As POMC neurons represent one of the first neuronal subsets to sense peripheral insulin and leptin we first determined whether TCPTP was expressed in POMC neurons. We utilized immunohistochemistry and assessed TCPTP versus GFP expression in the hypothalami of Pomc-GFP transgenic mice. TCPTP protein was detected in roughly 40-60% of all POMC neurons in the ARC with co-localisation predominating in the medial-caudal ARC.

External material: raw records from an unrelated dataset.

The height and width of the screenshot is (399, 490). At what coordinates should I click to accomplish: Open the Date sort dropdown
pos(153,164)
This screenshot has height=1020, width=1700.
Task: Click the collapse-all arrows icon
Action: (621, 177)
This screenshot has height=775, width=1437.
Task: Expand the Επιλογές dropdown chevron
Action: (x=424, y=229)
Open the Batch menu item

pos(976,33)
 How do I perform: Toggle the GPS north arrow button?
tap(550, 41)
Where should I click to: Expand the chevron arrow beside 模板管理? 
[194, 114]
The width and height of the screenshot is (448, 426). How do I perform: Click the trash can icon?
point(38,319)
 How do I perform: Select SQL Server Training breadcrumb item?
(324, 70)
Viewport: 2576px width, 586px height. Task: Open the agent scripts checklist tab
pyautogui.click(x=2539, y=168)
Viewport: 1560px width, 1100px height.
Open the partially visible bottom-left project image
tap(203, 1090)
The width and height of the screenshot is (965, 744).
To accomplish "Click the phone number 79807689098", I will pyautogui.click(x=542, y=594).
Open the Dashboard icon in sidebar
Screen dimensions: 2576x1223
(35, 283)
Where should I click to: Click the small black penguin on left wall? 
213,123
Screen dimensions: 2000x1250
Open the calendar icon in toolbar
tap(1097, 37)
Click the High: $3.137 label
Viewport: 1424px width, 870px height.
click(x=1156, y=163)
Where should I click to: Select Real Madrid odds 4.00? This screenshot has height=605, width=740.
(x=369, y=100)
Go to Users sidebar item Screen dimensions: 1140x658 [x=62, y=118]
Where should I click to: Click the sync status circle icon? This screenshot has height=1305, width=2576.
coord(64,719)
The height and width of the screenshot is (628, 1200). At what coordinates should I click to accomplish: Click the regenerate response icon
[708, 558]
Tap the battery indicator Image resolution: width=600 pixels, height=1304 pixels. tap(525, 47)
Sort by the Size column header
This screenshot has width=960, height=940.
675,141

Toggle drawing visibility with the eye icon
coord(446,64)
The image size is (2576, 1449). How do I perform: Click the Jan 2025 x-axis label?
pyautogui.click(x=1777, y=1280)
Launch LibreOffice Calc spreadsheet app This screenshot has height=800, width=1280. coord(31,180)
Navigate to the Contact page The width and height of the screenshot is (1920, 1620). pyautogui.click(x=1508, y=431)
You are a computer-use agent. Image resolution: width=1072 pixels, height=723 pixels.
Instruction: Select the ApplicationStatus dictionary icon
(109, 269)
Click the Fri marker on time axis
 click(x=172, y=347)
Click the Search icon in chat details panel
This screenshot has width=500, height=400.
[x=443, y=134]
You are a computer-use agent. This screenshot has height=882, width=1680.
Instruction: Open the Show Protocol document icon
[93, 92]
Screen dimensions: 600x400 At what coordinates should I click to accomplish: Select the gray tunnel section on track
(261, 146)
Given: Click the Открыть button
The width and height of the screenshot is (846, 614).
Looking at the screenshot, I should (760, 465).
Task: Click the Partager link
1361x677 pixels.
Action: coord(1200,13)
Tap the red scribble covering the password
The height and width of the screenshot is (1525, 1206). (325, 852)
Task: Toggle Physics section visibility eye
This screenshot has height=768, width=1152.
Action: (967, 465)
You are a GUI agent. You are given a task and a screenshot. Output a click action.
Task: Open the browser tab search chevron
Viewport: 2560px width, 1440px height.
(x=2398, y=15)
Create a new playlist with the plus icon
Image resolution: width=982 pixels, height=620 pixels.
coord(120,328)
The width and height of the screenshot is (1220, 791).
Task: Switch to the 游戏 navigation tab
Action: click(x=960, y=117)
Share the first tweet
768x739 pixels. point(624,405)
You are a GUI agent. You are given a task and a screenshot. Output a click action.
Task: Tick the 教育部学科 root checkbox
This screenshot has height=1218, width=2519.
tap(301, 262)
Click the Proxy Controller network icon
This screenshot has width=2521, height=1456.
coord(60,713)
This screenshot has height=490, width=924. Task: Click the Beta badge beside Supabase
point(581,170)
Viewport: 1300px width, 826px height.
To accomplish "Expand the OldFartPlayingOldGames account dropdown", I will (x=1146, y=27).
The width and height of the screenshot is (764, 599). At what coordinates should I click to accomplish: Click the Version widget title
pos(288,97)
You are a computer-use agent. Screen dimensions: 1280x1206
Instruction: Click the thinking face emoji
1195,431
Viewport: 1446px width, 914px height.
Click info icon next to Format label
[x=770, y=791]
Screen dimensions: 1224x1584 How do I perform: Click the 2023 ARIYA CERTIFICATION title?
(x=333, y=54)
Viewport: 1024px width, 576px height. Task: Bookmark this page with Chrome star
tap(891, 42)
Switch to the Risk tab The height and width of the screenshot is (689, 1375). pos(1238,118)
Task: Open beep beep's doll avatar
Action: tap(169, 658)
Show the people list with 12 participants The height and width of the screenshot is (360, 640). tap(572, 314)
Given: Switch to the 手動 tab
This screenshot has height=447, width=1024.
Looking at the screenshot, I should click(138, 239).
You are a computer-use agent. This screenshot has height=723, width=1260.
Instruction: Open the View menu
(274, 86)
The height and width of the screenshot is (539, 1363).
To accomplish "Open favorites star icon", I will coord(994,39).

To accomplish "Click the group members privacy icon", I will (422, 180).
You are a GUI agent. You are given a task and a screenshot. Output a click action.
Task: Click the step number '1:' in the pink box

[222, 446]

In an attempt to understand the relative contribution of these PTPs in the context of obesity we use Cre-lox technology to conditionally knock out PTP1B (POMC-1B), TCPTP (POMC-TC) or both (POMC-DKO) specifically in POMC neurons. Body weights were not overtly altered in POMC-TC or POMC-1B, however POMC-TC showed an increase in insulin sensitivity whereas POMC-1B mice showed an increase in leptin sensitivity. Interestingly in POMC-DKO we found increases in both insulin and leptin sensitivity along with marked reductions in body weight and adiposity. Furthermore POMC DKO mice fed a high energy diet were protected from the development of obesity and the associated insulin resistance, glucose intolerance and hepatosteatosis.
Our results indicate that PTP1B and TCPTP differentially contribute to leptin and insulin signaling in POMC neurons and act synergistically to control energy homeostasis.